>>

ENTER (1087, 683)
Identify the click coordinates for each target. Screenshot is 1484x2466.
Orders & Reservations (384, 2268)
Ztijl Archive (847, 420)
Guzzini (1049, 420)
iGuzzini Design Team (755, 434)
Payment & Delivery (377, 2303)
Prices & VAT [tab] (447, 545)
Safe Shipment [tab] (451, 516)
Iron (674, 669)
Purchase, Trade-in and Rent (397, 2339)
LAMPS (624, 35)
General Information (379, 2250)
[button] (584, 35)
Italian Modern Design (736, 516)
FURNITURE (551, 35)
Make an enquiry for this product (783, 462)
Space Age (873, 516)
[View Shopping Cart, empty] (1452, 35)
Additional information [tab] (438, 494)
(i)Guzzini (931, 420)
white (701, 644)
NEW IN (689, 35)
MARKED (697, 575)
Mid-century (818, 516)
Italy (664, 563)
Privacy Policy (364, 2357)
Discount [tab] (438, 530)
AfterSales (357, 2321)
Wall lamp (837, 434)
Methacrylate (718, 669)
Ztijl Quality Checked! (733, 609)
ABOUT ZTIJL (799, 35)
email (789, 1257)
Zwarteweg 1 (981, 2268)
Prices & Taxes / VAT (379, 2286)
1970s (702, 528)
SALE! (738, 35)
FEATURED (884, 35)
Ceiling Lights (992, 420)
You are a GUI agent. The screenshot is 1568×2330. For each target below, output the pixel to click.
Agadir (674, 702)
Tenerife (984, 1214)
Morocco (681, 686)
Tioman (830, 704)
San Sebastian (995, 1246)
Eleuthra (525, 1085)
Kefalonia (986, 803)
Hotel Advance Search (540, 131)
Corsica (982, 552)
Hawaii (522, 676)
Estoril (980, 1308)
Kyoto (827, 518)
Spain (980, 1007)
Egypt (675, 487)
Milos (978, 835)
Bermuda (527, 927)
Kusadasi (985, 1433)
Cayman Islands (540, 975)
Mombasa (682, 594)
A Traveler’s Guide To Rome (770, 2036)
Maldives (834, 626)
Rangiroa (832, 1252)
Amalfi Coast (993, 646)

<<

> _Required work_: Reproduce the entries above exactly, but only the lines between the line holding "Morocco (681, 686)" and the line holding "Bermuda (527, 927)", inclusive.

> _Response to the exercise_:
Morocco (681, 686)
Tioman (830, 704)
San Sebastian (995, 1246)
Eleuthra (525, 1085)
Kefalonia (986, 803)
Hotel Advance Search (540, 131)
Corsica (982, 552)
Hawaii (522, 676)
Estoril (980, 1308)
Kyoto (827, 518)
Spain (980, 1007)
Egypt (675, 487)
Milos (978, 835)
Bermuda (527, 927)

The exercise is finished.